第1次世界大戦開戦100年、独仏が追悼
両国大統領が式典に参列
ドイツがフランスに宣戦布告し、第1次世界大戦が勃発してから100年目を迎えた3日、ドイツのガウク大統領とフランスのオランド大統領が参列して、独仏両国による追悼記念式典が行われた。ヴェルト紙が伝えた。
追悼記念式典は、フランス東部のアルザス地方にあるハルトマンスヴィラーコプフ山で行われた。ここは1914~18年に掛けて、3万人の兵士が戦死した激戦地。多くの人の血が流された場所であることから、フランス人からは「人食いの山」とも呼ばれているという。式典では、ガウク大統領とオランド仏大統領が32年に建立された慰霊碑に共同で献花し、お互いを抱擁した。
ガウク大統領は演説の中で、「我々の祖父はどちらも第1次世界大戦に従軍し、互いに敵対した。彼らが今日の我々の姿を想像し得ただろうか」と述べた。ガウク大統領は1年前に、ドイツの政治家として初めて、第2次世界大戦末期にナチス武装親衛隊による大規模な虐殺が行われたオラドゥール・シュル・グラヌをオランド仏大統領と共に訪れており、その際も2人は抱擁を交わし、哀悼の意を示したことが多くのフランス人に感銘を与えたと伝えられている。仏有力メディアのル・モンド紙は、公の場で感情を示すことが少ないメルケル首相(キリスト教民主同盟=CDU)と比較して、「ガウク大統領とオランド仏大統領がオラドゥール・シュル・グラヌで抱擁し合う写真は、メルケル首相の数多くの演説よりもはるかに雄弁に、ドイツとフランスの友情を物語っている」と報じた。

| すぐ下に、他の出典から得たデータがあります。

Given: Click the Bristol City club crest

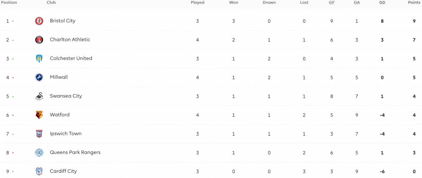Looking at the screenshot, I should [x=39, y=21].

オランド仏大統領は、「過去の忌まわしい記憶と現在を繋ぐ橋を架けることが重要だ」「独仏が歩んできた歴史は、運命的な敵対関係を共に乗り越え、克服できるという希望を示している」と述べ、緊迫する現在の中東情勢にも言及。イスラエルとパレスチナにおける早急な停戦を呼び掛け、一般市民の命を守るべきと強調した。
今回、追悼記念式典が行われたハルトマンスヴィラーコプフ山では、2017年にドイツ・フランス・ミュージアムの開館が予定されており、歴史を語り継いでいくことで独仏関係の強化を図るとしている。ミュージアムのオープニング式典には、独仏両国の大統領も参列予定。